» **WHAT YOU NEED TO DO**:
Please repeat each line of the data exactly, with nothing left out.

Top of EXTRACTED DATA

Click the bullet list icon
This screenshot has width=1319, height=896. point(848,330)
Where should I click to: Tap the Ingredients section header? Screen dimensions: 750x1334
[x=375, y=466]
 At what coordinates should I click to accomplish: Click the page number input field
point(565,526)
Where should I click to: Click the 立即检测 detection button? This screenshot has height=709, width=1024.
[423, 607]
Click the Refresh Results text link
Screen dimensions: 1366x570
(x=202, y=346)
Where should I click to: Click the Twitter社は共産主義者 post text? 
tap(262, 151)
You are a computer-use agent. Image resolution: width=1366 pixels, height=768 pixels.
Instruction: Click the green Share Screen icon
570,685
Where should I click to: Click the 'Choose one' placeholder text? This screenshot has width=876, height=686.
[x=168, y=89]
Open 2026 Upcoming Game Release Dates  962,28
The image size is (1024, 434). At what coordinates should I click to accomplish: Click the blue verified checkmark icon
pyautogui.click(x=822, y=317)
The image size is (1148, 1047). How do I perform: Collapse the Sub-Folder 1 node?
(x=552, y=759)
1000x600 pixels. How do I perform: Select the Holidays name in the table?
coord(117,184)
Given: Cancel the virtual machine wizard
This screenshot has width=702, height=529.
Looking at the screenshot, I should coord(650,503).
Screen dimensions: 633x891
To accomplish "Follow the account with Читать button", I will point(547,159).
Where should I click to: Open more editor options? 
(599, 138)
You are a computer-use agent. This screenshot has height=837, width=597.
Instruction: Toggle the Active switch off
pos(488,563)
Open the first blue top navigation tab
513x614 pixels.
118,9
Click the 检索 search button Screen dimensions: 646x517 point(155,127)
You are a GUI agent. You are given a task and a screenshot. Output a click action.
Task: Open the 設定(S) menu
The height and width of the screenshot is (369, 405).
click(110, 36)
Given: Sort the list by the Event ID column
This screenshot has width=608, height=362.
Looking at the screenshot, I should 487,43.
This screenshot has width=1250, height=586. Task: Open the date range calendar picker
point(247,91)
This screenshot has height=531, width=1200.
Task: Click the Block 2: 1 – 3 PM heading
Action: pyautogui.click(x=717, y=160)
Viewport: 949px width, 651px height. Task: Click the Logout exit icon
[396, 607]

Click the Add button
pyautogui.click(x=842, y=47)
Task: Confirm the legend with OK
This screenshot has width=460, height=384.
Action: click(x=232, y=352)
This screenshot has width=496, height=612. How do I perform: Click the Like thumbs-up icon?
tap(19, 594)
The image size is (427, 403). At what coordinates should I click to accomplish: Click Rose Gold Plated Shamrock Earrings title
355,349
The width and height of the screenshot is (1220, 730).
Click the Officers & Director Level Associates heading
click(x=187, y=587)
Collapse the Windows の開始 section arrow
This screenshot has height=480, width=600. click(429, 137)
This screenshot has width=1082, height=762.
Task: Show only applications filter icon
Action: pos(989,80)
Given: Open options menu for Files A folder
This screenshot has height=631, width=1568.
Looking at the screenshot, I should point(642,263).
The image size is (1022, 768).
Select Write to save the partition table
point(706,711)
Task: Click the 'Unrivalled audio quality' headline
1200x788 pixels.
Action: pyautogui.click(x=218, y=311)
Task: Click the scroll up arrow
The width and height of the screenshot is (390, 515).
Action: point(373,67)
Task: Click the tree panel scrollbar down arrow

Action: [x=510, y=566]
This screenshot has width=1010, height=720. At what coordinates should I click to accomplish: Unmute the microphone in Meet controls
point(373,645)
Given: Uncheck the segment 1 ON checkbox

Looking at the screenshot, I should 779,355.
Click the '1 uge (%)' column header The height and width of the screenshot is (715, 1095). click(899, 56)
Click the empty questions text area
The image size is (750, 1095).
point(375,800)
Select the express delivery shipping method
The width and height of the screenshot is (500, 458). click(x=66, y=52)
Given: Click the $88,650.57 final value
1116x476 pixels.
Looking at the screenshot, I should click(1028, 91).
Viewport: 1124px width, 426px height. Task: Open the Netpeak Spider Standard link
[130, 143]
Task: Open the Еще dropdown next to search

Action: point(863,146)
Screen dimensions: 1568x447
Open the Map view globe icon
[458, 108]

Bottom of EXTRACTED DATA

» **RESPONSE**:
Click the bullet list icon
This screenshot has width=1319, height=896. point(848,330)
Where should I click to: Tap the Ingredients section header? Screen dimensions: 750x1334
[x=375, y=466]
 At what coordinates should I click to accomplish: Click the page number input field
point(565,526)
Where should I click to: Click the 立即检测 detection button? This screenshot has height=709, width=1024.
[423, 607]
Click the Refresh Results text link
Screen dimensions: 1366x570
(x=202, y=346)
Where should I click to: Click the Twitter社は共産主義者 post text? 
tap(262, 151)
You are a computer-use agent. Image resolution: width=1366 pixels, height=768 pixels.
Instruction: Click the green Share Screen icon
570,685
Where should I click to: Click the 'Choose one' placeholder text? This screenshot has width=876, height=686.
[x=168, y=89]
Open 2026 Upcoming Game Release Dates  962,28
The image size is (1024, 434). At what coordinates should I click to accomplish: Click the blue verified checkmark icon
pyautogui.click(x=822, y=317)
The image size is (1148, 1047). How do I perform: Collapse the Sub-Folder 1 node?
(x=552, y=759)
1000x600 pixels. How do I perform: Select the Holidays name in the table?
coord(117,184)
Given: Cancel the virtual machine wizard
This screenshot has width=702, height=529.
Looking at the screenshot, I should coord(650,503).
Screen dimensions: 633x891
To accomplish "Follow the account with Читать button", I will point(547,159).
Where should I click to: Open more editor options? 
(599, 138)
You are a computer-use agent. This screenshot has height=837, width=597.
Instruction: Toggle the Active switch off
pos(488,563)
Open the first blue top navigation tab
513x614 pixels.
118,9
Click the 检索 search button Screen dimensions: 646x517 point(155,127)
You are a GUI agent. You are given a task and a screenshot. Output a click action.
Task: Open the 設定(S) menu
The height and width of the screenshot is (369, 405).
click(110, 36)
Given: Sort the list by the Event ID column
This screenshot has width=608, height=362.
Looking at the screenshot, I should 487,43.
This screenshot has width=1250, height=586. Task: Open the date range calendar picker
point(247,91)
This screenshot has height=531, width=1200.
Task: Click the Block 2: 1 – 3 PM heading
Action: pyautogui.click(x=717, y=160)
Viewport: 949px width, 651px height. Task: Click the Logout exit icon
[396, 607]

Click the Add button
pyautogui.click(x=842, y=47)
Task: Confirm the legend with OK
This screenshot has width=460, height=384.
Action: click(x=232, y=352)
This screenshot has width=496, height=612. How do I perform: Click the Like thumbs-up icon?
tap(19, 594)
The image size is (427, 403). At what coordinates should I click to accomplish: Click Rose Gold Plated Shamrock Earrings title
355,349
The width and height of the screenshot is (1220, 730).
Click the Officers & Director Level Associates heading
click(x=187, y=587)
Collapse the Windows の開始 section arrow
This screenshot has height=480, width=600. click(429, 137)
This screenshot has width=1082, height=762.
Task: Show only applications filter icon
Action: pos(989,80)
Given: Open options menu for Files A folder
This screenshot has height=631, width=1568.
Looking at the screenshot, I should point(642,263).
The image size is (1022, 768).
Select Write to save the partition table
point(706,711)
Task: Click the 'Unrivalled audio quality' headline
1200x788 pixels.
Action: pyautogui.click(x=218, y=311)
Task: Click the scroll up arrow
The width and height of the screenshot is (390, 515).
Action: point(373,67)
Task: Click the tree panel scrollbar down arrow

Action: [x=510, y=566]
This screenshot has width=1010, height=720. At what coordinates should I click to accomplish: Unmute the microphone in Meet controls
point(373,645)
Given: Uncheck the segment 1 ON checkbox

Looking at the screenshot, I should 779,355.
Click the '1 uge (%)' column header The height and width of the screenshot is (715, 1095). click(899, 56)
Click the empty questions text area
The image size is (750, 1095).
point(375,800)
Select the express delivery shipping method
The width and height of the screenshot is (500, 458). click(x=66, y=52)
Given: Click the $88,650.57 final value
1116x476 pixels.
Looking at the screenshot, I should click(1028, 91).
Viewport: 1124px width, 426px height. Task: Open the Netpeak Spider Standard link
[130, 143]
Task: Open the Еще dropdown next to search

Action: point(863,146)
Screen dimensions: 1568x447
Open the Map view globe icon
[458, 108]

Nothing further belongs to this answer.